Estaríamos nós mergulhados na cultura da escassez e infelicidade?
No início do ano passado, escrevi uma crônica que emocionou vocês. Sei pelos comentários e pela quantidade de compartilhamentos (até hoje, de vez em quando, alguém a descobre). O texto se chama Ando me sentindo uma velha: só quero amar e aproveitar a vida.
Quando escrevi, estava num momento tranquilo e feliz. Como se tivesse vivido o sabor de uma descoberta. Quem me dera se pudesse ser sempre assim. Ou não, porque se fosse sempre assim talvez a gente não saísse de certos lugares. Lendo o livro de Brené Brown, A coragem de ser imperfeito: como aceitar a própria vulnerabilidade, vencer a vergonha e ousar ser quem você é, acabei fazendo uma conexão desse momento passado com o presente.

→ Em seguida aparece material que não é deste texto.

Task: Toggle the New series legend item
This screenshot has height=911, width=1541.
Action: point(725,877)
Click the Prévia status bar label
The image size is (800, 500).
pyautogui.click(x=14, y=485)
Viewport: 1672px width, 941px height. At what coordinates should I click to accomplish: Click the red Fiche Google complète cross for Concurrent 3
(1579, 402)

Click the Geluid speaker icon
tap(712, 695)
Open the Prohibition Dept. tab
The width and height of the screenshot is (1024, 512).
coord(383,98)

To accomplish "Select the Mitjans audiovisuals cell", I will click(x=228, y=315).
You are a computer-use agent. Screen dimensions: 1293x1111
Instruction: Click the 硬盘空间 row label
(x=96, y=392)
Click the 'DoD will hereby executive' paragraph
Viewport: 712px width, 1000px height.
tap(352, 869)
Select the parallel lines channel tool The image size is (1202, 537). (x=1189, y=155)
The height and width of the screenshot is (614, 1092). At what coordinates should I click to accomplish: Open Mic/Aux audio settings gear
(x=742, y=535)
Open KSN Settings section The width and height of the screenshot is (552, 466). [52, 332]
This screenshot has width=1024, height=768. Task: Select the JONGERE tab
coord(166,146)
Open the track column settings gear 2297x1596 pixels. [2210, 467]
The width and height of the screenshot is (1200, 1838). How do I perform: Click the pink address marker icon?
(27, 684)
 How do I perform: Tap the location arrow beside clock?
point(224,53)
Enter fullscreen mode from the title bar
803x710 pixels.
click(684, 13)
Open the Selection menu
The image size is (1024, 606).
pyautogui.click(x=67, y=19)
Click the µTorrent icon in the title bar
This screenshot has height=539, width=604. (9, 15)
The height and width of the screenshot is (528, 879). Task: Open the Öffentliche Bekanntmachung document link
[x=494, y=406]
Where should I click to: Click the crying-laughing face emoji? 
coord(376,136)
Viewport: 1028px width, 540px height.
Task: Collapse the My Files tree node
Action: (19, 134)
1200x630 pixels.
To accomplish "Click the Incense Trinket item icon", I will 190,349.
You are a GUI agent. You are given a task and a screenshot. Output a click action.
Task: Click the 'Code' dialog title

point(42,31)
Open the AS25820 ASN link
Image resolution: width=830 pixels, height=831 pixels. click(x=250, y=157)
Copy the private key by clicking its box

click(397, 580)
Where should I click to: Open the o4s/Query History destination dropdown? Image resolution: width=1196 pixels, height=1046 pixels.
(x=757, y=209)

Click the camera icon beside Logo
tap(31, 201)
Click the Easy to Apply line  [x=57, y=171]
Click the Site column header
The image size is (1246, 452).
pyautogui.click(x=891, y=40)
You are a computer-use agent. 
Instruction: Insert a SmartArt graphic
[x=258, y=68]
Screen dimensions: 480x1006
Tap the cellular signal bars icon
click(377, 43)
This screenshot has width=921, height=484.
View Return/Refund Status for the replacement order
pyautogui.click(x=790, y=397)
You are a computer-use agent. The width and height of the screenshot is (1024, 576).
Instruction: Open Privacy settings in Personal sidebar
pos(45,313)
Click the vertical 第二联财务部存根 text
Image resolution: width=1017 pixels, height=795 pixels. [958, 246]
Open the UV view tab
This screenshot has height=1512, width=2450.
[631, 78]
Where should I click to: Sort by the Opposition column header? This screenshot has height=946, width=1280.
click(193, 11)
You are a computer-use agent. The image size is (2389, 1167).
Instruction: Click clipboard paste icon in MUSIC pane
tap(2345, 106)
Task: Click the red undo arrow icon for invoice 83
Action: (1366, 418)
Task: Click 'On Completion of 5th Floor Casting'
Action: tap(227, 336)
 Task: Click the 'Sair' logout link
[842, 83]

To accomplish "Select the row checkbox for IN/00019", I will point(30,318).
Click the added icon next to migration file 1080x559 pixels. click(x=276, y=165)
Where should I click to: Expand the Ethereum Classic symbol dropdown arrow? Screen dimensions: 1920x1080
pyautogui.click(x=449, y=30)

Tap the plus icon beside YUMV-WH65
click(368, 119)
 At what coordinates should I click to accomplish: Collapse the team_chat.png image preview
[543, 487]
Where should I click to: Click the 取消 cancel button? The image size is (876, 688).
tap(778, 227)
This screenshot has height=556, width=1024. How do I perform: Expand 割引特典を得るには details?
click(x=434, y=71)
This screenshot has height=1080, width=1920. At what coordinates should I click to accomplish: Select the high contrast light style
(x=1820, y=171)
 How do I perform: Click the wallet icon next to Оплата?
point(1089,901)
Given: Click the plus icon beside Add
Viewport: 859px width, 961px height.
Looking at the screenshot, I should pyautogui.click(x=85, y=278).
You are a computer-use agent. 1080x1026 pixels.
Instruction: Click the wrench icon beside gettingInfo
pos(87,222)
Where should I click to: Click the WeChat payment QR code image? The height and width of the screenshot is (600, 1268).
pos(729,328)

Os últimos meses não foram fáceis para mim, por vários aspectos. Para quem gosta de astrologia e acompanha os trânsitos, as coisas andam bagunçadas. Pode ser que por aí também esteja rolando certas turbulências. Da minha parte, chegando aos meses finais da gravidez, fui me deparando com a vulnerabilidade.
Estar vivo é estar vulnerável, embora nem sempre tenhamos a percepção. A gravidez trás com mais força esse espelho. E lidar, por vezes, não é fácil. Sentimos medos, criamos paranoias, andamos, por vezes, em círculos sem sair do lugar. Tudo que precisamos é aceitar: somos vulneráveis. Não há nada a ser feito. Obviamente, há estratégias para vivermos melhor, com mais plenitude. Aceitar a nossa vulnerabilidade, talvez, seja uma das mais importantes.
No livro, Brené Brown aponta três lições sobre como podemos nos conectar mais facilmente à alegria. A primeira nos diz: a alegria não é um sentimento perene, não podemos a deixar passar despercebido, a alegria está nas coisas simples, no afeto do dia a dia. A segunda se relaciona com a gratidão. Nos tempos coaches, ser “gratiluz” virou piegas. Mas, a autora fala sobre celebrar a vida, o que temos, por uma energia de valor sobre o que nos cerca. E, por último, não devemos desperdiçar a alegria nos preparando para perdas e tragédias. Eu estava fazendo isso.
Esse trecho de A coragem de ser imperfeito diz muito: Sim, se entregar à alegria pode ser desconfortável. Pode dar medo. E com certeza é colocar-se numa posição vulnerável. Mas sempre que nos permitimos nos entregar à alegria e ceder a esses momentos, nós fortalecemos nossa resistência e cultivamos esperança. A alegria se torna parte de quem somos, e, quando coisas desagradáveis acontecem – e elas acontecem mesmo –, nós estamos mais fortes.
Não temos como saber o que vai acontecer no futuro, dos infortúnios, das más escolhas ou más investimentos que fizemos, das traições, derrocadas, dos acontecimentos trágicos. Estamos tão imersos na cultura da escassez e infelicidade, só estando no lugar de vítima ou de guerreiro, que, invariavelmente, fica difícil apreciar o agora, o nosso caminho, tudo que somos, temos, o que já fizemos.
Estar vivendo esse grande acontecimento que é a chegada de um filho é extremamente assustador, um encontro com a vulnerabilidade. Para você, pode ser o início ou o fim de um relacionamento, a transformação ou um desejo de mudança na sua vida pessoal ou profissional ou até um acontecimento difícil ou surpreendente. Viver acontecimentos que mudam o curso de nossa vida faz parte. Todos sabemos o que é isso. E por sabermos, esse é o tipo de narrativa que conecta mais. Quem falou sobre foi o dramaturgo Bertolt Brecht.
Por estarmos tão conectados com as narrativas de tragédia tão comuns nos noticiários, novelas, séries e filmes, as nossas próprias e também as das pessoas que nos cercam, será que não vamos destreinando nosso músculo da alegria? Da gratidão? De não precisar esperar sempre pelo pior? Deixando, assim, de apreciar toda beleza da vida? A sorte que já nos cerca? Escrevo hoje para mim e também para você.